For tied RRSPs, defined contribution plans (DC) and deferred profit sharing plans (DPSPs), the same rule applies, requiring conversion at the age of 71.
The two big questions for a retiree before the age of 71 are: When should I start drawing? And how much should I lose weight every year?
If we take a simplistic approach to using the RRSP, a sustainable payout rate can amount to 2 to 5% of the account value. This means that between 2% and 5% of the initial account value can be withdrawn each year, with subsequent withdrawals increasing each year with inflation for life. There are many asterisks based on age, life expectancy, investment risk tolerance, investment fees, and other factors. A sustainable withdrawal rate is more of a theoretical discussion point than a planning recommendation.
An RRSP can be converted into an RRIF at any age. If we look at the RRIF minimum payout tables, we have a number of payout rates that increase with age. In the year in which an RRIF holder turns 60, their minimum payout is 3.23% of the account value at the end of the previous year. At 65 the rate is 3.85%. At 70 it’s 4.76%.
A sustainable payout ratio can be influenced by capital inflows that a retiree expects in the future. For example, if a retiree is expecting to downsize their home or sell their cabin, it may mean they should consider additional RRSP withdrawals in their 60s. These additional withdrawals can be manageable because your investments will be replenished in the future and advisable because the inflow of later invested capital can increase your tax rate in the future. The same can apply if someone is expecting an inheritance. Of course, the relative size of the inflow is relevant.

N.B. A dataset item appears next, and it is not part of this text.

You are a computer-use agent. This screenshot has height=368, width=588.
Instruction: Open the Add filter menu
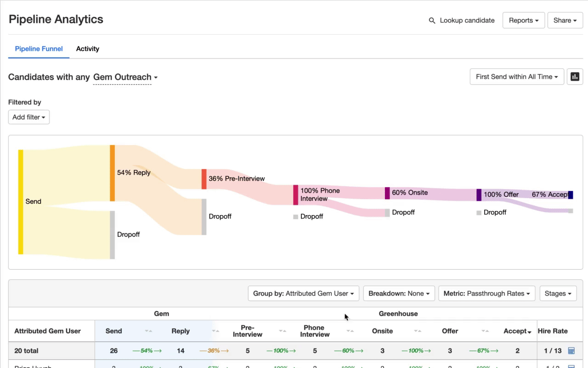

A retiree in his late 50s or early 60s has at least two pensions to defer. The Canada Pension Plan (CPP) retirement pension can begin at the age of 60 or 70 years. Old-age insurance (OAS) can begin at the age of 65 or be postponed until 70. The defined benefit (DB) pension can also postpone the start of your pension payments.
Deferring CPP or OAS may be a reason to make RRSP withdrawals early. A retiree who will turn 65 in 2021 and postpone their retirement to age 70 may be eligible for more than $ 35,000 in combined pensions. However, this assumes maximum CPP eligibility, and based on the average CPP paid in June 2021, the combined pensions for a lifetime or long-term Canadian resident eligible for the maximum OAS can be closer to $ 25,000. Both figures assume an annual increase in the cost of living of 2%.
If a retiree shifts that income from $ 25,000 to $ 35,000 into the 1970s, early RRSP withdrawals may be required to replenish cash flow in the interim; and even if financially unnecessary, early RRSP withdrawals could help reduce the lifetime tax payable by avoiding an increase in tax brackets in the future. The OAS pension is also subject to clawback for higher incomes, but not until a retiree’s income exceeds $ 79,845 for 2021. Early RRSP references can help prevent this from happening.